Update 2015:

This is a re-post of a 2010 article I wrote for the Rawstudio blog, which at the time of writing is off-line.

L1 cache sizes have not changed at all in 5 years.
SSE 4.1 is more commonplace for flooring, but SSE2 is still needed for fallback.
Intel has gather/scatter instructions on their newest CPUs, which helps lookups.
It is no longer faster to transfer XMM->reg through memory.

So overall, only a few things have changed in five years.

Interpolated look-up tables using SSE2

Something that you are very likely to encounter, when writing SSE2 assembler is the issue of using tables for looking up data. While this is a very simple operation in C, it presents a challenge with a lot of pitfalls, when using SSE2.

When to use lookup tables?

In general, avoid them, if it is within the possibility. Let’s have a look at a simple example:

const float ushort_to_float[65535];

float convert_unsigned_short_to_float(unsigned short value) {
    return ushort_to_float[value];
}

This is quite tempting in C – especially if you can do some transformations on the value, by modifying the lookup table, if you need something expensive like the square root, use the inverted value. But lets look at the drawbacks.

The table is 256KB, so you will run out of level 1 cache on most CPUs. In C the penalty for a value in L1 cache this is usually a couple of cycles per value, but if it has to be fetched from L2, we are talking about 15 cycles or more on most platforms. But if it saves you a division and a square root or something similar the trade-off may be ok for you.

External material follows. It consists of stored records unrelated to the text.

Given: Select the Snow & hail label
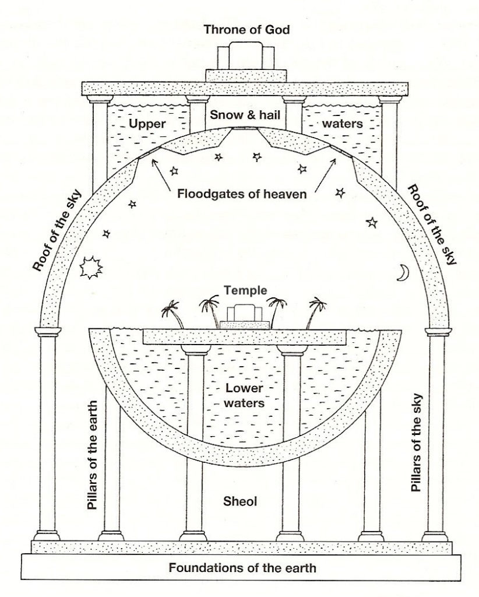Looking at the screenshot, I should [x=240, y=115].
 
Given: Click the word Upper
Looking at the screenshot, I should [x=146, y=124].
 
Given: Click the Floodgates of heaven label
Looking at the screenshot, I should [x=240, y=194].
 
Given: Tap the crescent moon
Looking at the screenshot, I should [x=402, y=273].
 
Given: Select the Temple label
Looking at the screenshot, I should [x=240, y=289].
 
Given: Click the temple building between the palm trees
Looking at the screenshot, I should [x=240, y=315].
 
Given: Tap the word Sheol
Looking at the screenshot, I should [x=240, y=500].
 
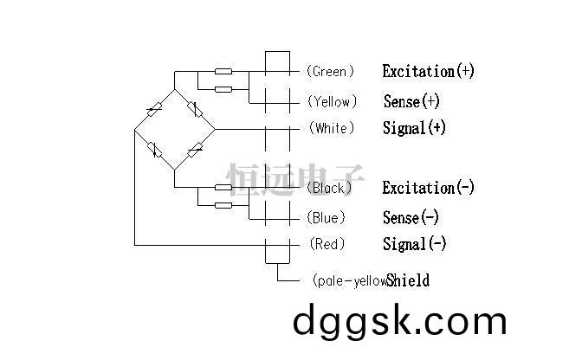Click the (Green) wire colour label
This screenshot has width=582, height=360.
coord(330,71)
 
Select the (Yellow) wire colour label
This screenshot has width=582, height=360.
coord(332,101)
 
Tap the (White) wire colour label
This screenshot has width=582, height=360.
coord(332,128)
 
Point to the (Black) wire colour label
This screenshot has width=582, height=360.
coord(329,188)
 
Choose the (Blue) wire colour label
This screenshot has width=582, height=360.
coord(326,217)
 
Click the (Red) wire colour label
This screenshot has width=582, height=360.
coord(327,244)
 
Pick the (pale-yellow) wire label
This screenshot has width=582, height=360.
coord(350,280)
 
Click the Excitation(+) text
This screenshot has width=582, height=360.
coord(429,71)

In SSE2, the trade-off picture is changed. Here the penalty per pixel for doing the lookup remains the same (or even rises), while calculating the value is usually only about 25% of cost of what the C-code. So you can see – we can do a lot more calculations in SSE2 before using a table should even be considered.

What if I have to use lookup tables?

There might be cases, where using tables are the only way, because calculating the values simply aren’t practically possible in SSE2. A practical example of this from Rawstudio is the curve correction, that involves mapping input values to output values based on an n-point 2D curve.

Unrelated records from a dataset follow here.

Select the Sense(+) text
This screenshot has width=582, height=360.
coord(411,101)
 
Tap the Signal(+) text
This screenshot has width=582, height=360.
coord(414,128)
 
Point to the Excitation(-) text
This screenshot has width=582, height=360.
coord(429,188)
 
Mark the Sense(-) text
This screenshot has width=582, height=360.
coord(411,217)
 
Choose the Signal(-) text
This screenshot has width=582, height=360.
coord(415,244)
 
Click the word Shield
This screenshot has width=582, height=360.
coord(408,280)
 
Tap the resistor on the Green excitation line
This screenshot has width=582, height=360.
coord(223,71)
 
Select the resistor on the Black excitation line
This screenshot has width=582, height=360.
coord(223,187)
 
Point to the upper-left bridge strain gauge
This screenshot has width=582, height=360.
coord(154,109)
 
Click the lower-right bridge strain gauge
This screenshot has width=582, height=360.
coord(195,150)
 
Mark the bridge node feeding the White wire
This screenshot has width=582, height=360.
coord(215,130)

Photoshop Curve tool — *Curve Correction: Nearly impossible without using lookup tables.*

In the “old days”, we used a table with 65535 16 bit entries, that simply gave the output value, much as the example above. The table was 128KB, so again, we had a lot of L1 cache misses.

When we re-wrote colour correction, everything internally was converted to float, which made the table 256KB, and even slower. Furthermore it also made sure that we lost a lot of the float precision, by having to fit the float values into 65535 slots.

So we got two problems:

Bad precision
Table too large for L1 cache

Using lookup tables for float data

Since most of these lookups are fairly linear, without too sudden peaks, usually we are fairly in the clear if we reduce the precision of the table, and do linear interpolation between them instead. This avoids posterizing the image data, because all float values will have a unique output. Here is an example, where we use a curve correction with only 256 input/output values, and interpolate them instead.

float curve_samples[257];

// Make sure we have an extra entry, so we avoid an
// "if (lookup > 255)" later.
curve_samples[256] = curve_samples[255];

for (all pixels...) {
  // Look up and interpolate
  float lookup = CLAMP(input * 256.0f, 0.0f, 255.9999f);
  float v0 = curve_samples[(int)lookup];
  float v1 = curve_samples[(int)lookup + 1];
  lookup -= floorf(lookup);
  output = v0 * (1.0f - lookup) + v1 * lookup;
}

So now the table is only 1KB in size and fits very nicely within the Level 1 cache. This approach solves both our problems, but at the expense of some calculations. Whether 256 entries are enough is up for you to decide, but the principle applies for all sizes. The “floor” function can be quite slow on some compilers/CPUs, but it is here to demonstrate the algorithm. We will touch this later.

SSE2 Implementation

So now we are ready for putting a version together in SSE2. I mentioned that we would look separately at the “floor” function, so lets start by looking at that.

SSE2 Floor function

In SSE2 there isn’t any instruction that can do float rounding. It has been added in SSE 4.1, but that is only available on a minority of computers.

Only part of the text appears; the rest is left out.